(Study material)

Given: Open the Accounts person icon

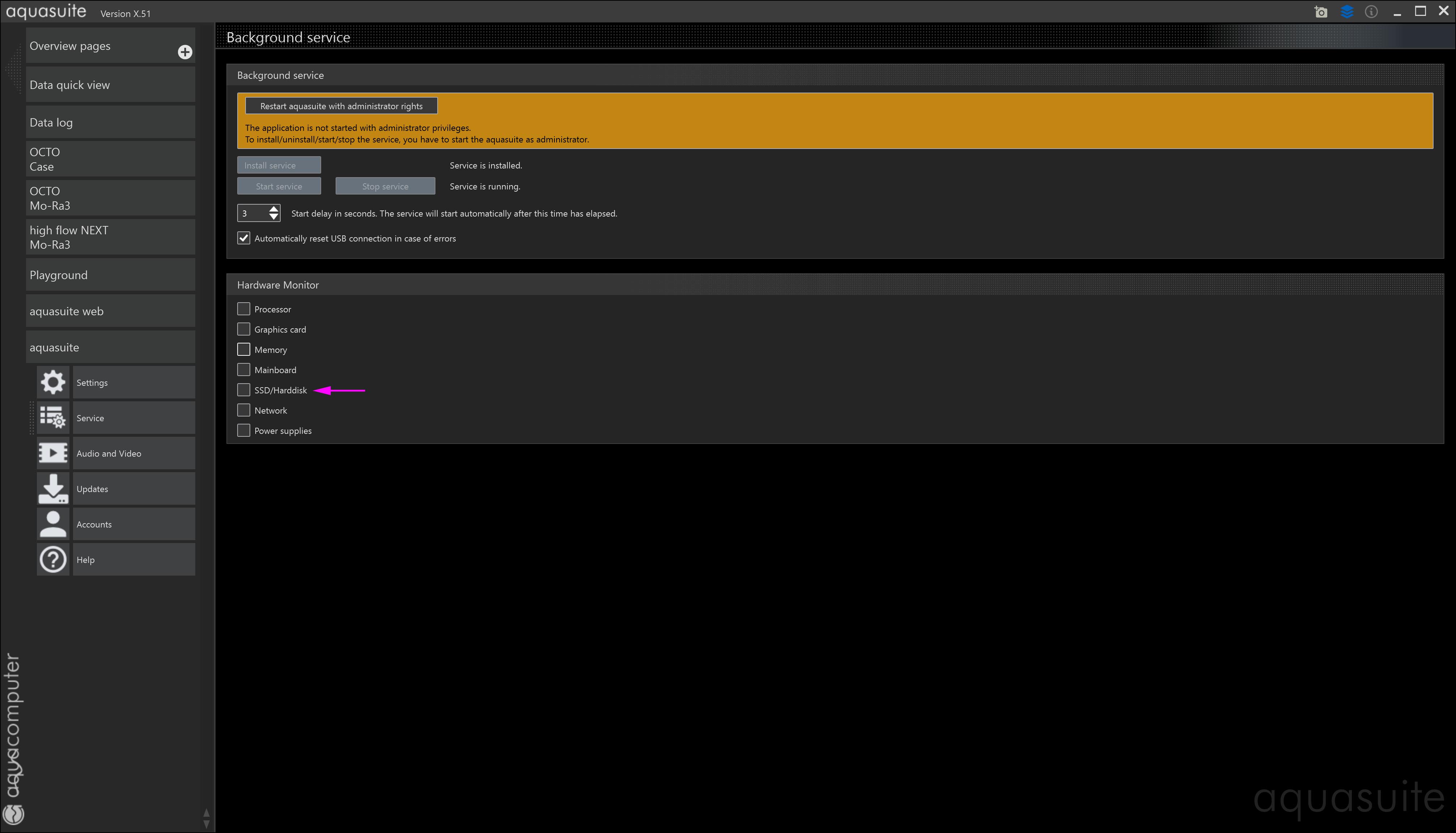Looking at the screenshot, I should pos(53,524).
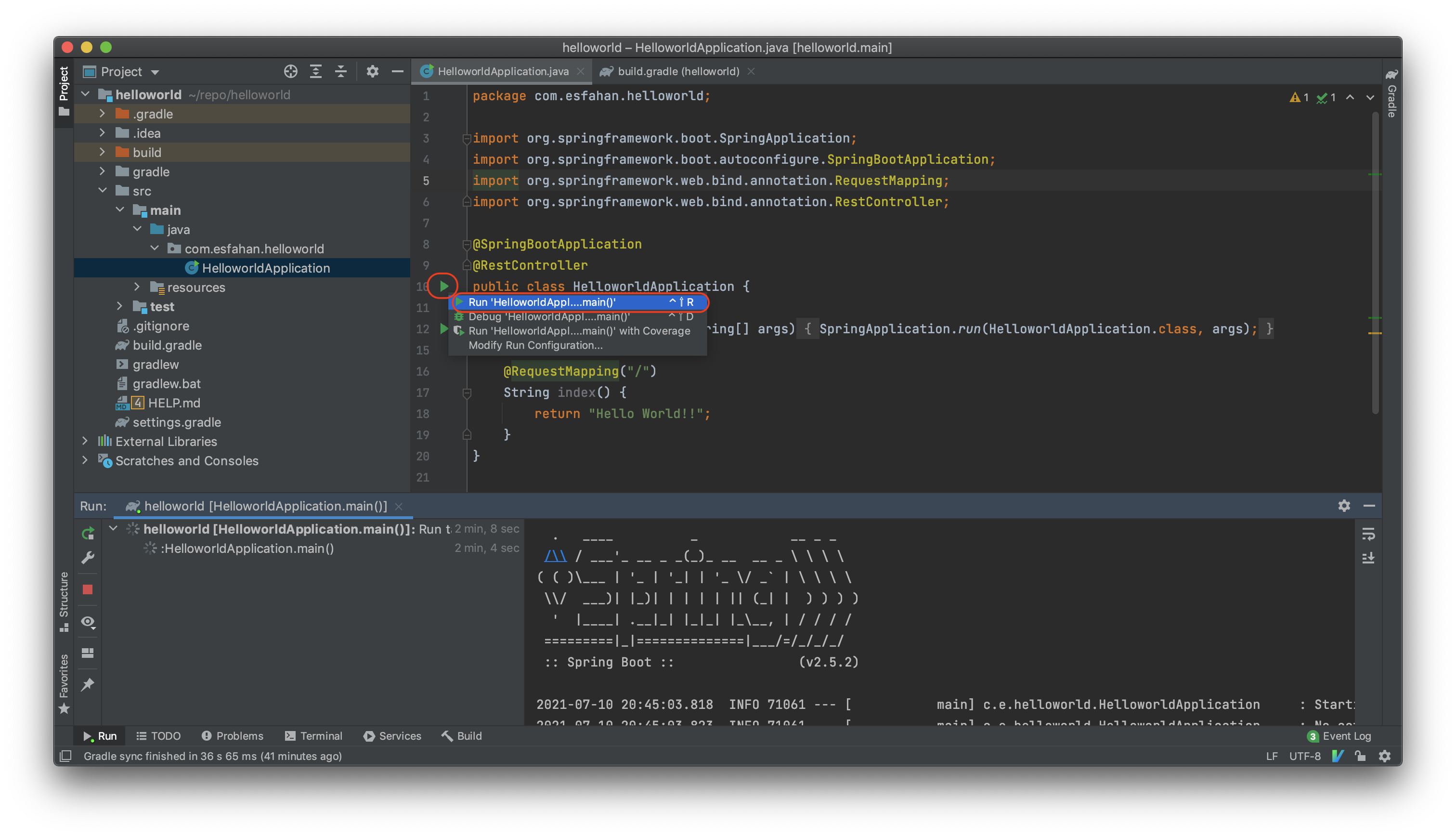Click Collapse All icon in Project toolbar
Viewport: 1456px width, 837px height.
341,71
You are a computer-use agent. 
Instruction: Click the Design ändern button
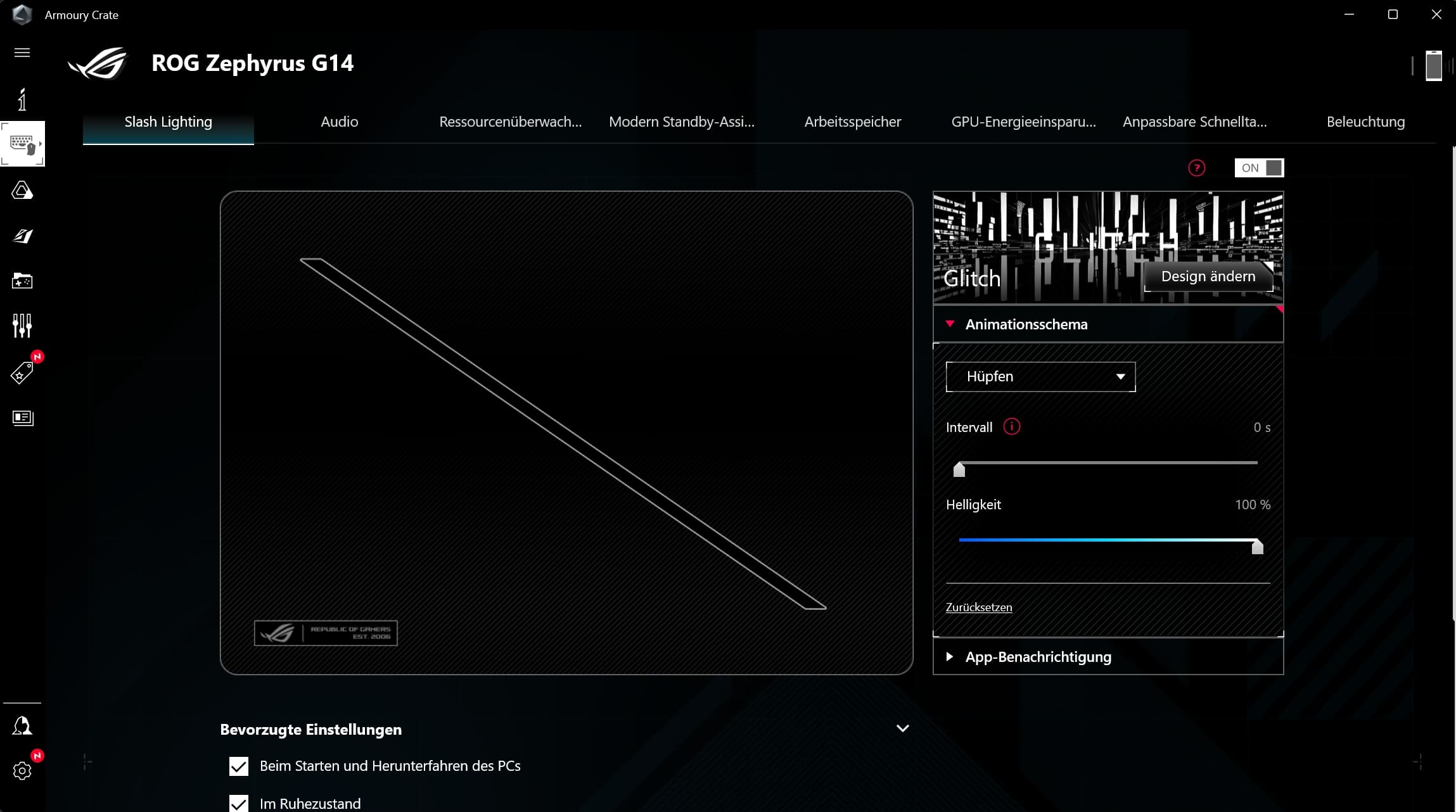click(x=1208, y=277)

(End Study material)

Each record must be repeated verbatim, and no picture may appear in the copy.

The answer:
Given: Open the Accounts person icon

Looking at the screenshot, I should pos(53,524).
Click Collapse All icon in Project toolbar
Viewport: 1456px width, 837px height.
341,71
You are a computer-use agent. 
Instruction: Click the Design ändern button
click(x=1208, y=277)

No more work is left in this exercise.